This financing will be used, according to Tupolev, for bench testing the NK-89 and subsequently installing it on the Tu-155, replacing the NK-89 predecessor, the NK-88, so changing it to the Tu-156. The latter, originally planned in M1 and M2 configuration, being solely powered by LNG.
Tupolev sources indicated that the programme was scheduled to last until 2005 and would be funded to the tune of Rb200m - 70% funded by the Russian Aerospace Agency (RAKA), with the remaining 30% provided by OAO Tupolev and Dvigateli NK (named after Kuznetsov, the engine's designer).
The Tupolev cryogenic programme has been in existence for sometime, with the original Tu-155 with NK-88s flying for the first time in the late 1980s. Unfortunately the projected completion date of 1998 for the Tu-156 slipped with the announcement, in February 1999, that the aircraft could be expected to fly early in 2001.
The programme's primary provider of finance, historically, has been gas giant Gazprom, spurred on by the belief that an LNG-powered aircraft could take advantage of the plentiful supplies of the fuel source in certain areas where aviation fuel was either in short supply or too expensive.

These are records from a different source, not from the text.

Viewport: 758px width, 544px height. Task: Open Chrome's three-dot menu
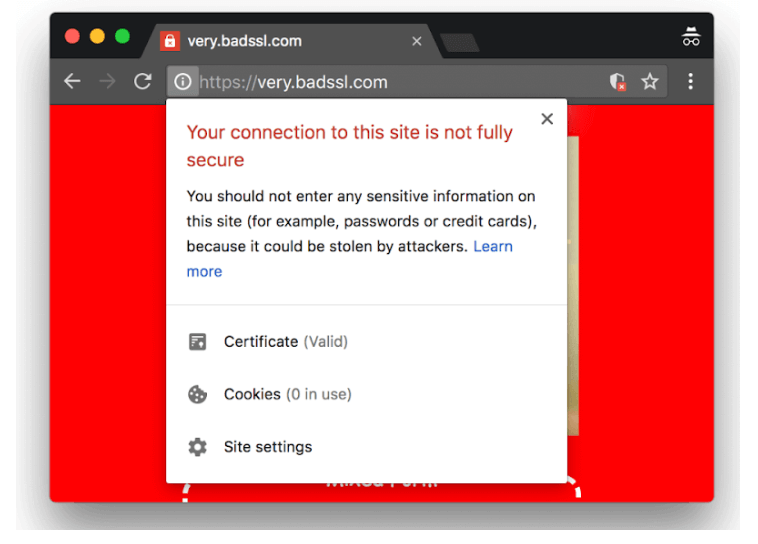690,82
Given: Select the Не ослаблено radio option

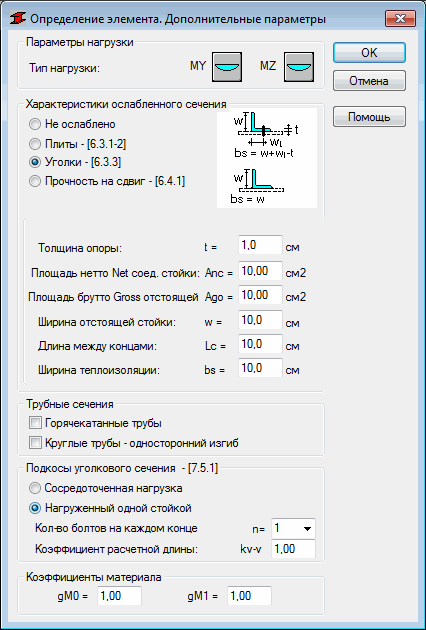Looking at the screenshot, I should [72, 125].
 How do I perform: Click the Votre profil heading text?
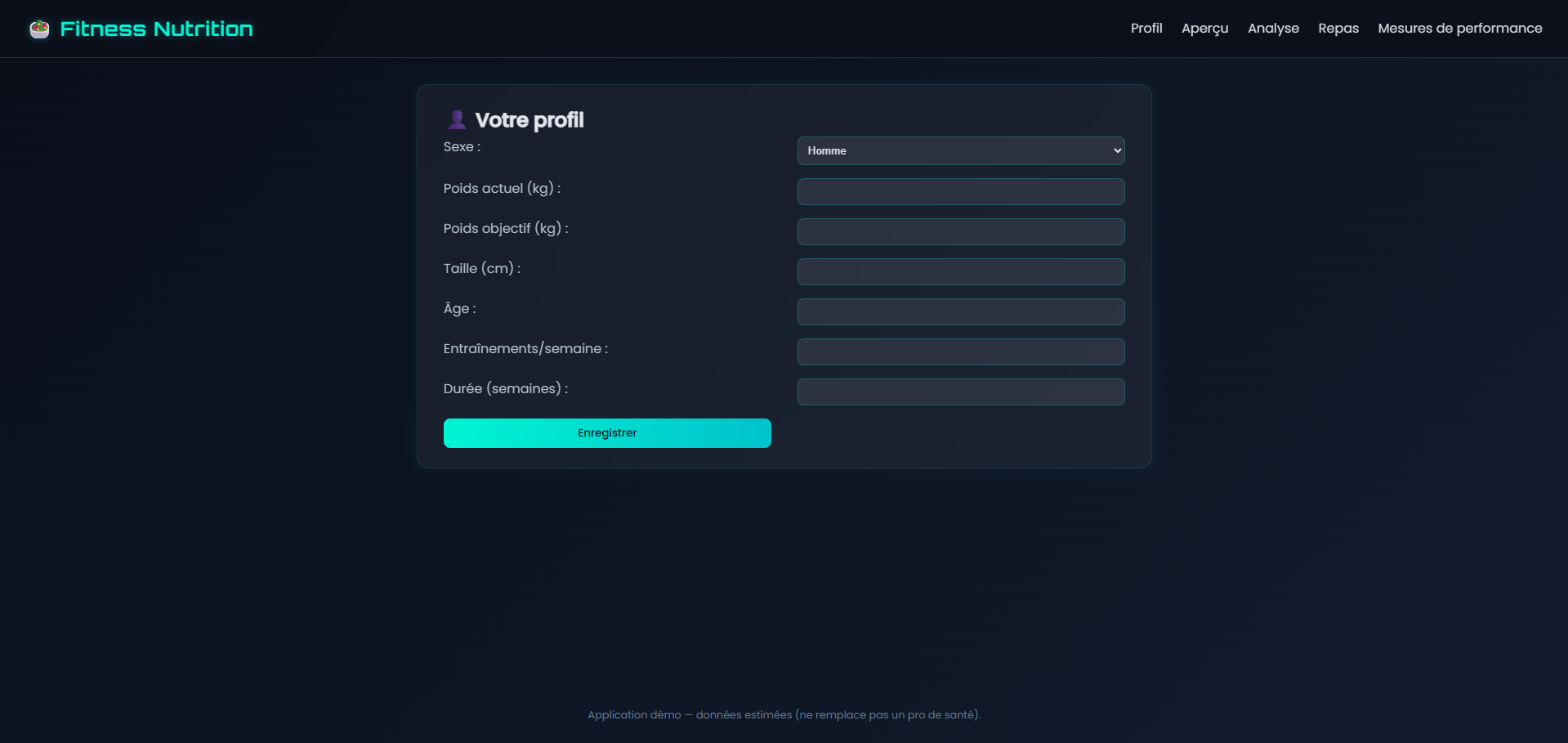[529, 120]
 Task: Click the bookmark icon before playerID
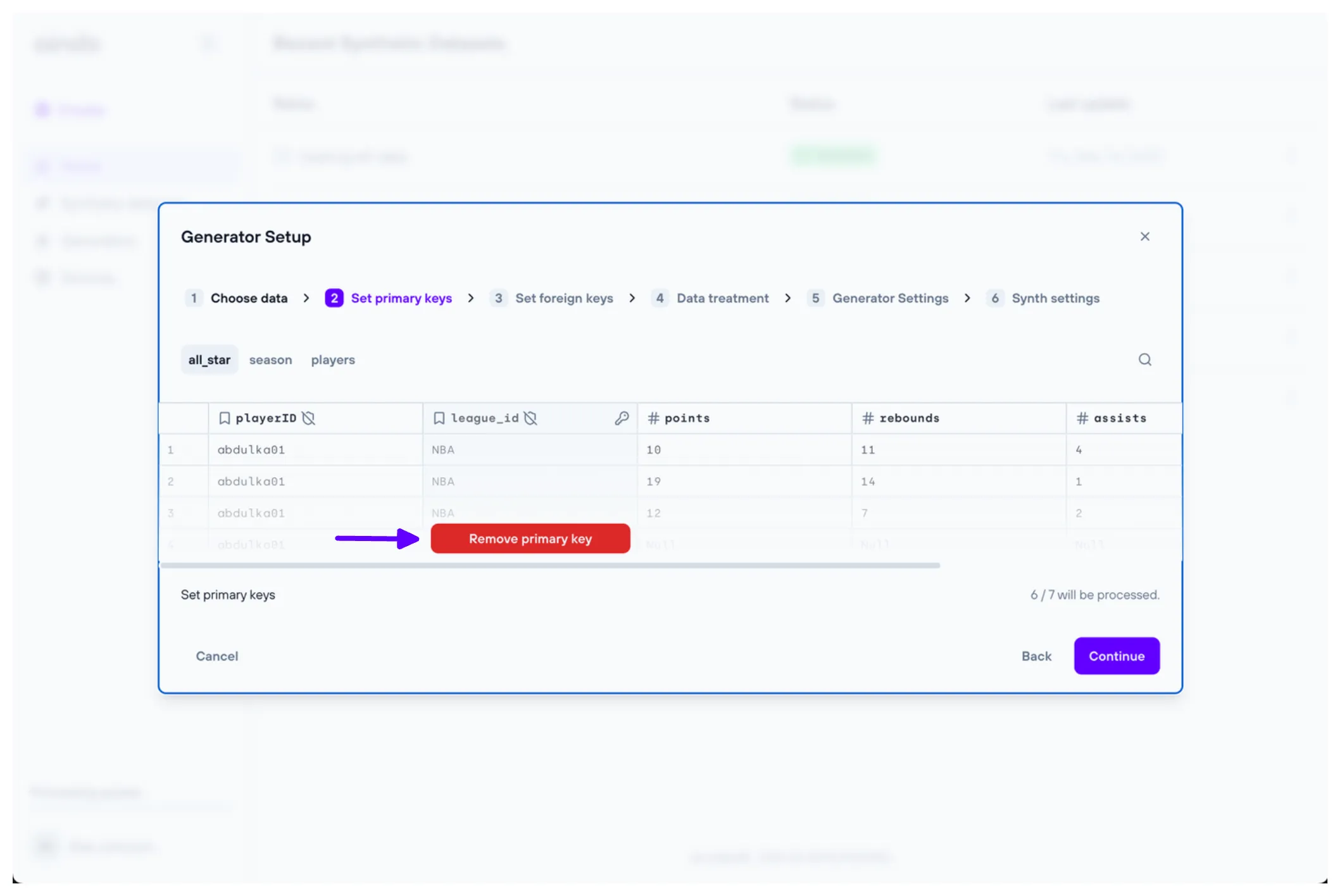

It seems however, on the back of recent reports that Gazprom has withdrawn after a reportedly substantial investment, which in the first half of 1998 was believed to be $14m.
For Tupolev, widely accepted as leader in this field, the number of aircraft applications for the technology appear limitless, with a number of versions of the gas-powered aircraft under discussion, including a gas-powered Tu-204, called the Tu-206, using a derivative of the PS-90 (the PS-92).